Currently I'm using VGG16 + Keras + Theano thought the Transfer Learning methodology to recognize plants classes. It works just fine and gives me a good accuracy. But the next problem I'm trying to solve - is to find a way of identifying if an input image contains plant at all. I don't want to have another one classifier that will do it, because it's not really efficiently.
So I did some search and have found that we can get activations from the latest model layer (before activation layer) and analyze it.
from keras import backend as K
model = util.load_model() # VGG16 model
model.load_weights(path_to_weights)
def get_activations(m, layer, X_batch):
x = [m.layers[0].input, K.learning_phase()]
y = [m.get_layer(layer).output]
get_activations = K.function(x, y)
activations = get_activations([X_batch, 0])
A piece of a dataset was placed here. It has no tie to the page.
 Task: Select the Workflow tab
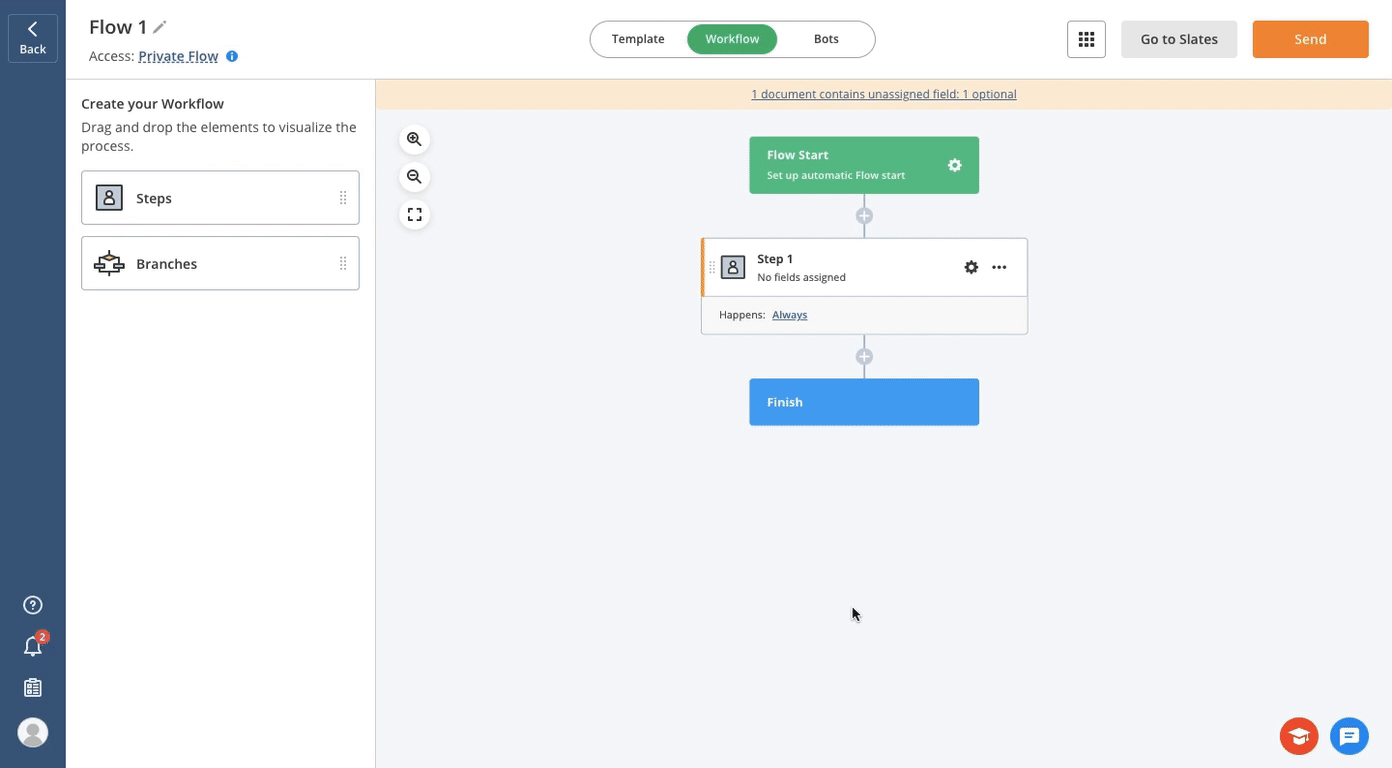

# trying to get some features from activations
# to understand how can we identify if an image is relevant
for l in activations[0]:
not_nulls = [x for x in l if x > 0]
# shows percentage of activated neurons
c1 = float(len(not_nulls)) / len(l)
n_activated = len(not_nulls)
print 'c1:{}, n_activated:{}'.format(c1, n_activated)
return activations
get_activations(model, 'the_latest_layer_name', inputs)
From the above code I've noticed that when we have very irrelevant image, the number of activated neurons is bigger than for images that contain plants:
- For images that was using for model training, number of activated neurons 19%-23%
- For images that contain unknown plants species 20%-26%
- For irrelevant images 24%-28%
It's not really a good feature to understand if an image relevant as percentage values are intersect.
So, is there a good way to resolve this issue?